[Pixel coordinate grounding data]
=====
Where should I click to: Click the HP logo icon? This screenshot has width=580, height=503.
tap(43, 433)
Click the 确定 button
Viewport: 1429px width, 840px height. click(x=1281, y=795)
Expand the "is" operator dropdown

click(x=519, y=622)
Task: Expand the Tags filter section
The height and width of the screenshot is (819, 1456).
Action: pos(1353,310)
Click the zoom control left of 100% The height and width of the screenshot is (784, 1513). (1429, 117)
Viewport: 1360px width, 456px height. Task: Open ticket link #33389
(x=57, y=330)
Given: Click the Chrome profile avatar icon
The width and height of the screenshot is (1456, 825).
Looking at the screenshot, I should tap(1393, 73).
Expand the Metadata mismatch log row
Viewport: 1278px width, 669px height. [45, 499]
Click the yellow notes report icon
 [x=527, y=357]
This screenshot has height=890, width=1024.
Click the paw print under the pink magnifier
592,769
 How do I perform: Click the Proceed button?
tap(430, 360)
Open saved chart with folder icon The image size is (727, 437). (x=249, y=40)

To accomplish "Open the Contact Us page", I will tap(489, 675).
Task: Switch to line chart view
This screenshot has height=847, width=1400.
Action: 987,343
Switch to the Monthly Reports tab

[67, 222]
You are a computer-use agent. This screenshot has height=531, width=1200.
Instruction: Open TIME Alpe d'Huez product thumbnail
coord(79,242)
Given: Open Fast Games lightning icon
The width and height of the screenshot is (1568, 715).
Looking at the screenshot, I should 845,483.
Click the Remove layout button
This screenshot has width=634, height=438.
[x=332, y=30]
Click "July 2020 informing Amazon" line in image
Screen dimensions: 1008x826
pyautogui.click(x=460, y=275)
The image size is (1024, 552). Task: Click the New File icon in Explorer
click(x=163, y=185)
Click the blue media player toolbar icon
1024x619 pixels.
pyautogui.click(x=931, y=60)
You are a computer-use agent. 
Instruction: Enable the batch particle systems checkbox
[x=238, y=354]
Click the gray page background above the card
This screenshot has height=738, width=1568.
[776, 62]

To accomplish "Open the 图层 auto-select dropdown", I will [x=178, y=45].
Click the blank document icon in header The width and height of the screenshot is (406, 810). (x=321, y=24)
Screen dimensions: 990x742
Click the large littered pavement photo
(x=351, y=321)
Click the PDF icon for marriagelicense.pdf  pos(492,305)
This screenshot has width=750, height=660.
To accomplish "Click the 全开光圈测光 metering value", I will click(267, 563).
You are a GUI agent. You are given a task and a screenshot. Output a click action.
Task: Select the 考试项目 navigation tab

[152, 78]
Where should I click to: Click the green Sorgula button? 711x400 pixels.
=====
The problem ->
Go through the data and retype all of it exactly.

Answer to the problem ->
Where should I click to: Click the HP logo icon? This screenshot has width=580, height=503.
tap(43, 433)
Click the 确定 button
Viewport: 1429px width, 840px height. click(x=1281, y=795)
Expand the "is" operator dropdown

click(x=519, y=622)
Task: Expand the Tags filter section
The height and width of the screenshot is (819, 1456).
Action: pos(1353,310)
Click the zoom control left of 100% The height and width of the screenshot is (784, 1513). (1429, 117)
Viewport: 1360px width, 456px height. Task: Open ticket link #33389
(x=57, y=330)
Given: Click the Chrome profile avatar icon
The width and height of the screenshot is (1456, 825).
Looking at the screenshot, I should tap(1393, 73).
Expand the Metadata mismatch log row
Viewport: 1278px width, 669px height. [45, 499]
Click the yellow notes report icon
 [x=527, y=357]
This screenshot has height=890, width=1024.
Click the paw print under the pink magnifier
592,769
 How do I perform: Click the Proceed button?
tap(430, 360)
Open saved chart with folder icon The image size is (727, 437). (x=249, y=40)

To accomplish "Open the Contact Us page", I will tap(489, 675).
Task: Switch to line chart view
This screenshot has height=847, width=1400.
Action: 987,343
Switch to the Monthly Reports tab

[67, 222]
You are a computer-use agent. This screenshot has height=531, width=1200.
Instruction: Open TIME Alpe d'Huez product thumbnail
coord(79,242)
Given: Open Fast Games lightning icon
The width and height of the screenshot is (1568, 715).
Looking at the screenshot, I should 845,483.
Click the Remove layout button
This screenshot has width=634, height=438.
[x=332, y=30]
Click "July 2020 informing Amazon" line in image
Screen dimensions: 1008x826
pyautogui.click(x=460, y=275)
The image size is (1024, 552). Task: Click the New File icon in Explorer
click(x=163, y=185)
Click the blue media player toolbar icon
1024x619 pixels.
pyautogui.click(x=931, y=60)
You are a computer-use agent. 
Instruction: Enable the batch particle systems checkbox
[x=238, y=354]
Click the gray page background above the card
This screenshot has height=738, width=1568.
[776, 62]

To accomplish "Open the 图层 auto-select dropdown", I will [x=178, y=45].
Click the blank document icon in header The width and height of the screenshot is (406, 810). (x=321, y=24)
Screen dimensions: 990x742
Click the large littered pavement photo
(x=351, y=321)
Click the PDF icon for marriagelicense.pdf  pos(492,305)
This screenshot has width=750, height=660.
To accomplish "Click the 全开光圈测光 metering value", I will click(267, 563).
You are a GUI agent. You are given a task and a screenshot. Output a click action.
Task: Select the 考试项目 navigation tab

[152, 78]
Where should I click to: Click the green Sorgula button? 711x400 pixels.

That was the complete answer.